Patches 1&2 add tracing for overflows
Patches 3&4 prep for adding this error
Patch 5 is the main one returning an error
Patch 6 allows liburing to test these conditions more easily with IOPOLL

Dylan Yudaken (6):
  io_uring: add trace support for CQE overflow
  io_uring: trace cqe overflows
  io_uring: rework io_uring_enter to simplify return value
  io_uring: use constants for cq_overflow bitfield
  io_uring: return an error when cqe is dropped
  io_uring: allow NOP opcode in IOPOLL mode

 fs/io_uring.c                   | 89 ++++++++++++++++++++++-----------
 include/trace/events/io_uring.h | 42 +++++++++++++++-
 2 files changed, 102 insertions(+), 29 deletions(-)

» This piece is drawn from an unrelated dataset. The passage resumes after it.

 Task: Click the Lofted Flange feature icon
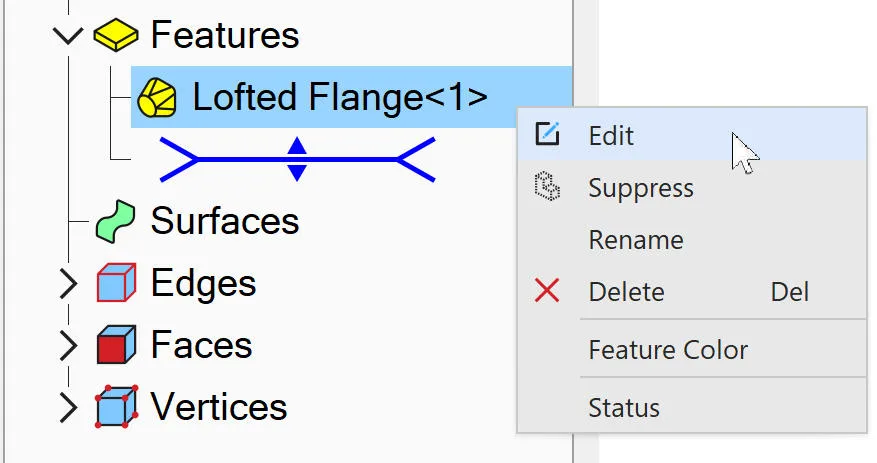(157, 97)
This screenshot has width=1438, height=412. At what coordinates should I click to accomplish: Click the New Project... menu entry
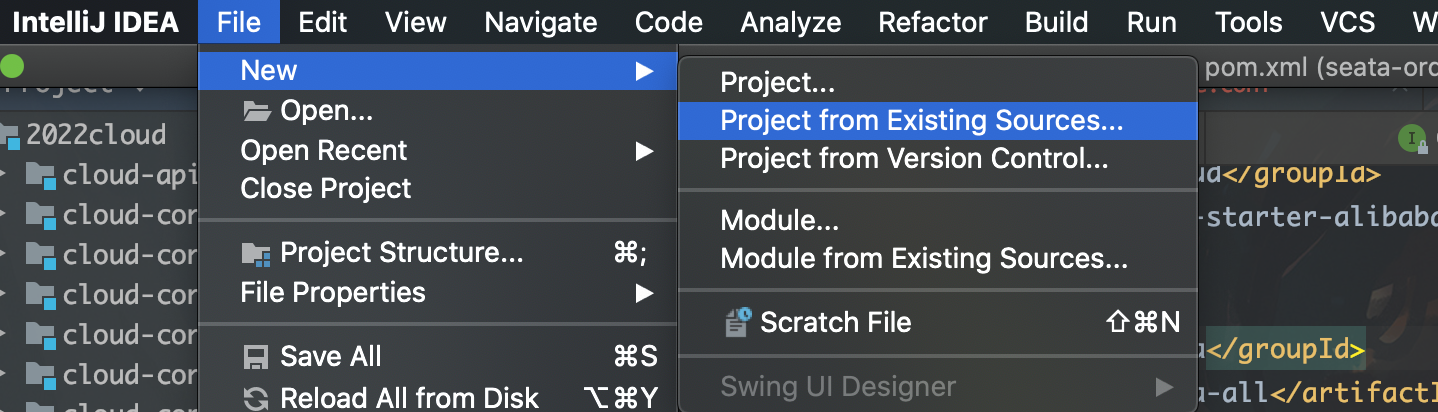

base-commit: 7c648b7d6186c59ed3a0e0ae4b774aaf4b415ef2
-- 
2.30.2
Re: [PATCH 0/6] return an error when cqe is dropped
Posted by Jens Axboe 4 years ago
On Thu, 21 Apr 2022 02:13:39 -0700, Dylan Yudaken wrote:
> This series addresses a rare but real error condition when a CQE is
> dropped. Many applications rely on 1 SQE resulting in 1 CQE and may even
> block waiting for the CQE. In overflow conditions if the GFP_ATOMIC
> allocation fails, the CQE is dropped and a counter is incremented. However
> the application is not actively signalled that something bad has
> happened. We would like to indicate this error condition to the
> application but in a way that does not rely on the application doing
> invasive changes such as checking a flag before each wait.
> 
> [...]

Applied, thanks!

[1/6] io_uring: add trace support for CQE overflow
      commit: f457ab8deb017140aef05be3027a00a18a7d16b7
[2/6] io_uring: trace cqe overflows
      commit: 2a847e6faf76810ae68a6e81bd9ac3a7c81534d0
[3/6] io_uring: rework io_uring_enter to simplify return value
      commit: db9bb58b391c9e62da68bc139598e8470d892c77
[4/6] io_uring: use constants for cq_overflow bitfield
      commit: b293240e2634b2100196d7314aeeb84299ce6d5b
[5/6] io_uring: return an error when cqe is dropped
      commit: 34a7ee8a42c8496632465f3f0b444b3a7b908c46
[6/6] io_uring: allow NOP opcode in IOPOLL mode
      commit: ebbe59f49556822b9bcc7b0d4d96bae31f522905

Best regards,
-- 
Jens Axboe